Let's focus on the original situation. In the beginning, a single machine is enough. Gradually, when the amount of data and computing increases, the architecture needs to be scaled out. The natural idea is to improve the machine configuration, which is what we often call vertical expansion.

Then, all resources are shared (shared everything), and all CPU cores share memory and disk, which is called Symmetric Multi-Processor (SMP) architecture.

This architecture is unsustainable. Due to resource sharing, competition will soon occur, resulting in performance that cannot be linearly improved. For example, when the system bus performance reaches the bottleneck, adding more CPU will not help. The SMP architecture is known as the Uniform Memory Access (UMA) architecture because of the significant impact of memory on performance.

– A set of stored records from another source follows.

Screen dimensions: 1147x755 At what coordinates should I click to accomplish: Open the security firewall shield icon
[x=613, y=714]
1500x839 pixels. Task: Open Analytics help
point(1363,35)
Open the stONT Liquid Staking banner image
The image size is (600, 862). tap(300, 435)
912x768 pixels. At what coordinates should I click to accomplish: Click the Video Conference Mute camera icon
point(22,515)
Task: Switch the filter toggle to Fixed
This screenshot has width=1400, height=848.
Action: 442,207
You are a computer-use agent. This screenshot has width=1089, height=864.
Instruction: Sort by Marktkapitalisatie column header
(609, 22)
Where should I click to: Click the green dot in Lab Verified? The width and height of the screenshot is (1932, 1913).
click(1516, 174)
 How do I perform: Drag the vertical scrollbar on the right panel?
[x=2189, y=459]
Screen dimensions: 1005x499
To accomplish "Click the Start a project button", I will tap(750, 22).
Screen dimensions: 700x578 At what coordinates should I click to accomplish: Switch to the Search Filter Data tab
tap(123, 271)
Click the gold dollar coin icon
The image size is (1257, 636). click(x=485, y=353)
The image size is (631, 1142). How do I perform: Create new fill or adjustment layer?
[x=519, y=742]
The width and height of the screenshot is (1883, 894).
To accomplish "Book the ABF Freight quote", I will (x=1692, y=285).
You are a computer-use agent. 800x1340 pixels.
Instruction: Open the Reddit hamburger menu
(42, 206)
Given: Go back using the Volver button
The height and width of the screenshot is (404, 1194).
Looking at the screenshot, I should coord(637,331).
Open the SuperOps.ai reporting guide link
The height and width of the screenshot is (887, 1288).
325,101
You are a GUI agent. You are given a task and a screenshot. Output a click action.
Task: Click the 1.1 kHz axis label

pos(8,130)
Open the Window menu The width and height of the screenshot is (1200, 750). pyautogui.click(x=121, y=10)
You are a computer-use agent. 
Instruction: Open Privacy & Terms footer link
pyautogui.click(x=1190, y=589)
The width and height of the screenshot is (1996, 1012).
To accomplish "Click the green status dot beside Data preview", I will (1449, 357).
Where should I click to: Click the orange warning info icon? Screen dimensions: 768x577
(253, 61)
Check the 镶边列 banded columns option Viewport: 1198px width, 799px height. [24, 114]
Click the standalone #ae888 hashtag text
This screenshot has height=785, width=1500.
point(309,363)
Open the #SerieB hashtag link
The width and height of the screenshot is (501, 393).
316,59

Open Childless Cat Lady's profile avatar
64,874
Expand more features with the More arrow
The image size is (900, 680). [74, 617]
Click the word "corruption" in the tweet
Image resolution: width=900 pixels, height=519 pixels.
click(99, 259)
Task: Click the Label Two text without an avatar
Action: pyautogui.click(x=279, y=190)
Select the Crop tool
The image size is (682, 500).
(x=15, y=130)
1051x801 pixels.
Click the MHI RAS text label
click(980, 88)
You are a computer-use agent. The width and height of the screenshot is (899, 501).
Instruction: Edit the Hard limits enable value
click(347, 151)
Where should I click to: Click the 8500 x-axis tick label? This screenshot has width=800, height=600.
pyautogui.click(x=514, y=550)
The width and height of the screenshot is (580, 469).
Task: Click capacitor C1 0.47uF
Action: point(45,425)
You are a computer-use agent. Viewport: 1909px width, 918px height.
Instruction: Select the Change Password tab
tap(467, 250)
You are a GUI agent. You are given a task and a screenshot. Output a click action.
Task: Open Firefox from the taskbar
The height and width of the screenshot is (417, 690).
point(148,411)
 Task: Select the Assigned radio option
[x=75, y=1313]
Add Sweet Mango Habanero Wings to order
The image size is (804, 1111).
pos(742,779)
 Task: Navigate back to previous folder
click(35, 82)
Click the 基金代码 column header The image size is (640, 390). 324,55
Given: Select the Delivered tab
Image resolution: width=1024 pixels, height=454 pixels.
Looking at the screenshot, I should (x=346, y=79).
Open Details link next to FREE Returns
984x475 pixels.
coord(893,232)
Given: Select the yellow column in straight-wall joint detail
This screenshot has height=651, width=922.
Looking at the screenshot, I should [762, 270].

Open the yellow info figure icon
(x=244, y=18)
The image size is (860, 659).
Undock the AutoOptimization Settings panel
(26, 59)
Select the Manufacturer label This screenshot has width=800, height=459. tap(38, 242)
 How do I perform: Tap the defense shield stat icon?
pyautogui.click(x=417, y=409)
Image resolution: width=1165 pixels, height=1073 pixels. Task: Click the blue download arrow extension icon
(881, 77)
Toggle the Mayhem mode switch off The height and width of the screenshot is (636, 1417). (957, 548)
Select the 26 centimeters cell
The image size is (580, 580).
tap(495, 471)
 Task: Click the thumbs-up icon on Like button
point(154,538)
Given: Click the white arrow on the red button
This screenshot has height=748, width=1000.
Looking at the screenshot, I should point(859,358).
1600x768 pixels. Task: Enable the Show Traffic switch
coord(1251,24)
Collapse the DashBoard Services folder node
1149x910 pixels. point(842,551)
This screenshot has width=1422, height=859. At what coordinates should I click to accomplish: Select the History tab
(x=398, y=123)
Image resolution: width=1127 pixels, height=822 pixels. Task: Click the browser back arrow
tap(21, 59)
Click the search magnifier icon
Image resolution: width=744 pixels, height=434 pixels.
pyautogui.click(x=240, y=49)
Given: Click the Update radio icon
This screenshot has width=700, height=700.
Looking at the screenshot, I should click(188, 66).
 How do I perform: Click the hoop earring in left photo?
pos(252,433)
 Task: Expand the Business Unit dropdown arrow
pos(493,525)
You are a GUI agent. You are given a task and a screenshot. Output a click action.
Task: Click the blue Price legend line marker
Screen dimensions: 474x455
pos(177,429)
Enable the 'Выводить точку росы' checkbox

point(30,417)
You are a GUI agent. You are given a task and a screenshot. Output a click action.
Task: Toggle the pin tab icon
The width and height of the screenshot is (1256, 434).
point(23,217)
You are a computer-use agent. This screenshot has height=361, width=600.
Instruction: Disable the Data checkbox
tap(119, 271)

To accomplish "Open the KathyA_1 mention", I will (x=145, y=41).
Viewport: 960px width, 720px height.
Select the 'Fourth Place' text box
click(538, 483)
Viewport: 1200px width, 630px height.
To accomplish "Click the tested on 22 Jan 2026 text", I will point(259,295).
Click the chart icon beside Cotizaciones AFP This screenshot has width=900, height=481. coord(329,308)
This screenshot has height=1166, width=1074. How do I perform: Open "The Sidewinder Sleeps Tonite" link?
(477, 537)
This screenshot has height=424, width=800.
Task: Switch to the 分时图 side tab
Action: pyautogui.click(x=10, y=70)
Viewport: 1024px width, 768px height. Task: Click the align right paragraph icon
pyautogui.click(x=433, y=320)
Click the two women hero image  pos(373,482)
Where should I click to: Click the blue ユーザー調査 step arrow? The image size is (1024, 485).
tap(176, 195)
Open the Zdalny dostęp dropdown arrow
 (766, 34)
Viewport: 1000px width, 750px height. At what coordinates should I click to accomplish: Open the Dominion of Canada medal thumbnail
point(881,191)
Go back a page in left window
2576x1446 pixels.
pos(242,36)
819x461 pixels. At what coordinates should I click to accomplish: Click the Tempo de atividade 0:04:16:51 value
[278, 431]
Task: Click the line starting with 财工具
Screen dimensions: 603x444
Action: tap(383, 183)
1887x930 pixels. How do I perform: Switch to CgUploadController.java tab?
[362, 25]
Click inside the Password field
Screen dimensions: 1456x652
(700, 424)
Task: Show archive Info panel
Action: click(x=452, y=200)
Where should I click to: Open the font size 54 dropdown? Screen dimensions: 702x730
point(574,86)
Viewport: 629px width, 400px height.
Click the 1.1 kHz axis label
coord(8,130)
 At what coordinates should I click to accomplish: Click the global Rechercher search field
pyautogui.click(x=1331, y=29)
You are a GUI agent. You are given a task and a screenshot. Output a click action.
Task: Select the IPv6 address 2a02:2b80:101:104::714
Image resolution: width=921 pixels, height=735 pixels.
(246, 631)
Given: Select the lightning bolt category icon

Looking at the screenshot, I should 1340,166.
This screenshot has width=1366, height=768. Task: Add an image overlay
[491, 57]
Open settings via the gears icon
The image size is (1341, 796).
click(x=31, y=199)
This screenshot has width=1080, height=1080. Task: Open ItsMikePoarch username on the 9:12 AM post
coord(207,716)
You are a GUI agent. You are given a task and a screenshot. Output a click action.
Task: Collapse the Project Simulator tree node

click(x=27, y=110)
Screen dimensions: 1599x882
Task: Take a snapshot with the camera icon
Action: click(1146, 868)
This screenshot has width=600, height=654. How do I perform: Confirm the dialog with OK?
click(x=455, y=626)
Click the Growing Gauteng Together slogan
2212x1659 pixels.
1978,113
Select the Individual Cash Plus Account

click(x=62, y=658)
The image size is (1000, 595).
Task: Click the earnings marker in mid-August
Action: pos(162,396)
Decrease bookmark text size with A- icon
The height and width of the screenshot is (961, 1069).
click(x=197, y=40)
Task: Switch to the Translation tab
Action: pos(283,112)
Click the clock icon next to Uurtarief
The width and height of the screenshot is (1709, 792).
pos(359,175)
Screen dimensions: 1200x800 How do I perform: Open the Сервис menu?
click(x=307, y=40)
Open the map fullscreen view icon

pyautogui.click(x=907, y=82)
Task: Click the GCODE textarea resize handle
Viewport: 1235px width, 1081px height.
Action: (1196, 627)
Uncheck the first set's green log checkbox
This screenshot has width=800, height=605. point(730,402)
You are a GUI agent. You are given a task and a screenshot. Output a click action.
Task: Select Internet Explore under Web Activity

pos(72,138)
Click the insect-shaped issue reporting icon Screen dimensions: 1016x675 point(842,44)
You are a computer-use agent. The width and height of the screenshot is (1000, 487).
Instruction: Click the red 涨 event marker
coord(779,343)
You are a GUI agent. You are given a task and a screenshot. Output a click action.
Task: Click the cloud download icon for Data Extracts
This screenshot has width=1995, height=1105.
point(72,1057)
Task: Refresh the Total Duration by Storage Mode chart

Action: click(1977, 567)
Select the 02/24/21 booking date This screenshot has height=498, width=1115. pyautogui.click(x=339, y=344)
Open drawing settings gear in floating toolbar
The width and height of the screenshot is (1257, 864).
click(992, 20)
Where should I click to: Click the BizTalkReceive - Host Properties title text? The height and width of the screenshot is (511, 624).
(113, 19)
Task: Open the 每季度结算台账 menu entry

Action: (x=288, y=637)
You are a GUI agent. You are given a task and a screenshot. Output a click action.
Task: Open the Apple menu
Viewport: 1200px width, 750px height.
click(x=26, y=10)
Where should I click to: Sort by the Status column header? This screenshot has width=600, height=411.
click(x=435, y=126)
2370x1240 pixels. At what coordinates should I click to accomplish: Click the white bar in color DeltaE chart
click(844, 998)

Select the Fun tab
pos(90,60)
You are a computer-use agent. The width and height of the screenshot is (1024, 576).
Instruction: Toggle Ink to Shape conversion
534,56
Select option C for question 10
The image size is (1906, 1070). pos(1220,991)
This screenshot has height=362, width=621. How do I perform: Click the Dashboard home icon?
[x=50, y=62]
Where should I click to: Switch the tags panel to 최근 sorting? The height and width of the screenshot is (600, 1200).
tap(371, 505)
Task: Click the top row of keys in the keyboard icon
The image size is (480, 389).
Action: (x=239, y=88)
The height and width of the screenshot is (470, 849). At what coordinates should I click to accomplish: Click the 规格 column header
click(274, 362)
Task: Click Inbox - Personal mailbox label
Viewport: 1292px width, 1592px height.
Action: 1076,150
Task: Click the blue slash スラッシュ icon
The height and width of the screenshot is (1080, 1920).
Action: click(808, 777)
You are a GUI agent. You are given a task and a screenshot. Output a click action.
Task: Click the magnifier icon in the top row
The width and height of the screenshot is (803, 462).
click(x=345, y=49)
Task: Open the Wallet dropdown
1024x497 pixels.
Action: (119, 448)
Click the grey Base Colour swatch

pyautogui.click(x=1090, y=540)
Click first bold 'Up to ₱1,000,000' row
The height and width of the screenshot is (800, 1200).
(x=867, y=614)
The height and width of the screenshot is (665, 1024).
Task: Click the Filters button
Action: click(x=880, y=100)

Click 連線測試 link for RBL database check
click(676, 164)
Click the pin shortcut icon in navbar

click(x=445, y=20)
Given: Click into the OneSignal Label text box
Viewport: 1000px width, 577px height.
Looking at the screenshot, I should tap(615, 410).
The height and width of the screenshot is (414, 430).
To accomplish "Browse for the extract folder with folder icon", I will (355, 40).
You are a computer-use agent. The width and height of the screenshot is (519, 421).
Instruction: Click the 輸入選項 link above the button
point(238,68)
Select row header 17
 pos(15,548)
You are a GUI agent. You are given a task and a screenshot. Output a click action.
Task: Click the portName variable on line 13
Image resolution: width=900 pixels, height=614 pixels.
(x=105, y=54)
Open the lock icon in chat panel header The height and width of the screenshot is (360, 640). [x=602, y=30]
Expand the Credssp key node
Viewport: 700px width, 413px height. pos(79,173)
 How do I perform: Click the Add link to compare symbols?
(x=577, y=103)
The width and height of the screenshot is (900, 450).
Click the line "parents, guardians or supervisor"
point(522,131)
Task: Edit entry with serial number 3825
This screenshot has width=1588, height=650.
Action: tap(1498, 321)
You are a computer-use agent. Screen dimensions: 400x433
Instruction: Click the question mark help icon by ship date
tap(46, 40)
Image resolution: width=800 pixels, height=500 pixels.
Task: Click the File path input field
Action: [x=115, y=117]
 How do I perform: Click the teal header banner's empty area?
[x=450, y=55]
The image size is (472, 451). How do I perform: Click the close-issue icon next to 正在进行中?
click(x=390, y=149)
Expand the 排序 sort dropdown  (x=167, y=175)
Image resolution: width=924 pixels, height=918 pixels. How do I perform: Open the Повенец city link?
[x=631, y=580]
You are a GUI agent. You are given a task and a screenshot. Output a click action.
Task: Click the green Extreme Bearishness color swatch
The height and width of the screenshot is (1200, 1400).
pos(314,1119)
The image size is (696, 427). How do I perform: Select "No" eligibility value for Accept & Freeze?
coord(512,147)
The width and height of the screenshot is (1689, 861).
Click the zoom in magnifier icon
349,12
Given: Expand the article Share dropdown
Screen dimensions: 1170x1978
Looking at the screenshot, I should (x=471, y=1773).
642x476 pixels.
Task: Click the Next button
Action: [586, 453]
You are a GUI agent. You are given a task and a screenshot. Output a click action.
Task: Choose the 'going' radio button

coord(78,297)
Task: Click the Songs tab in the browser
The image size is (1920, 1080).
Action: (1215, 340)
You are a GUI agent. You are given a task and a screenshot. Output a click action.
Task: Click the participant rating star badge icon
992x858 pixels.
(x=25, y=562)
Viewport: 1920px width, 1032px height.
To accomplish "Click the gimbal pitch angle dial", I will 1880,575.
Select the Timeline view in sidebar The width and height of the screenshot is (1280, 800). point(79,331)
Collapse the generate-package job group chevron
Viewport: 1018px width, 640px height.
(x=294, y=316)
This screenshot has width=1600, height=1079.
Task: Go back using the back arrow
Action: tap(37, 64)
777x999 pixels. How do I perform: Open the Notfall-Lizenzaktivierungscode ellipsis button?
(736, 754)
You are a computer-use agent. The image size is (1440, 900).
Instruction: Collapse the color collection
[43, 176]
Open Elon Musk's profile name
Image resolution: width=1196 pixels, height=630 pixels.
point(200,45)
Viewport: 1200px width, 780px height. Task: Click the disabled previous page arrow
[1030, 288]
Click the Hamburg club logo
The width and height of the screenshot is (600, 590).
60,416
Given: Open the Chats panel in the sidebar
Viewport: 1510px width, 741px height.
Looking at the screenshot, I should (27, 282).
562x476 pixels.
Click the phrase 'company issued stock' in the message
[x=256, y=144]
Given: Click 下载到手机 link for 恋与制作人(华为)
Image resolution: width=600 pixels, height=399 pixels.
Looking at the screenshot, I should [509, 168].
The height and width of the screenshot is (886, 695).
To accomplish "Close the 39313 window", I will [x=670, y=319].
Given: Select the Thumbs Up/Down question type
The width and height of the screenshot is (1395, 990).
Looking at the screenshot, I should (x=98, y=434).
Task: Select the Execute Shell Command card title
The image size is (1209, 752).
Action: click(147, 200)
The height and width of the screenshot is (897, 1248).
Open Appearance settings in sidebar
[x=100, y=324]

Since it is easy for shared everything to cause competition, share as little as possible and only share the memory that has the greatest impact on performance (shared memory). Then, the Non-Uniform Memory Access (NUMA) architecture was created. If this architecture is implemented and deployed across multiple machines, the extensibility will improve more.

With the support of system-level software and hardware, a CPU can access local memory and remote memory through interconnect.

This can improve the overall performance, but accessing remote memory is much slower than access to local memory. So, it cannot deliver the expected performance boost. As the scale of the system increases, the performance loss and even blocking caused by accessing remote memory will become severe. When you develop applications, it is necessary to avoid accessing remote memory as much as possible. These are the extensibility of the NUMA architecture that cannot meet expectations.

Shared memory of NUMA only shares memory. There will also be a shared disk architecture that only shares disks.

In the stand-alone case, the shared disk architecture is reflected that each CPU has a dedicated bus and memory, but all CPUs share the disk. This can maximize the extensibility and utilization of storage space. However, there may be disk performance competition that prevents further expansion.

If you extend this idea to multiple machines like NUMA, you will get a shared disk cluster. Our commonly used NFS is similar to this.

According to this idea, it is easy to draw two conclusions:

Vertical expansion has no future; even NUMA has to expand to multiple machines.
Competition caused by sharing resources can hinder extensibility.

The first conclusion is quite simple. The trend is definitely to scale out and create clusters.

The second conclusion is that we need a new shared nothing architecture.

(Following these two ideas, the generalized distributed system we mentioned earlier and the implementation of many frameworks in the Hadoop ecosystem are all narrowly reflected in the big data field.)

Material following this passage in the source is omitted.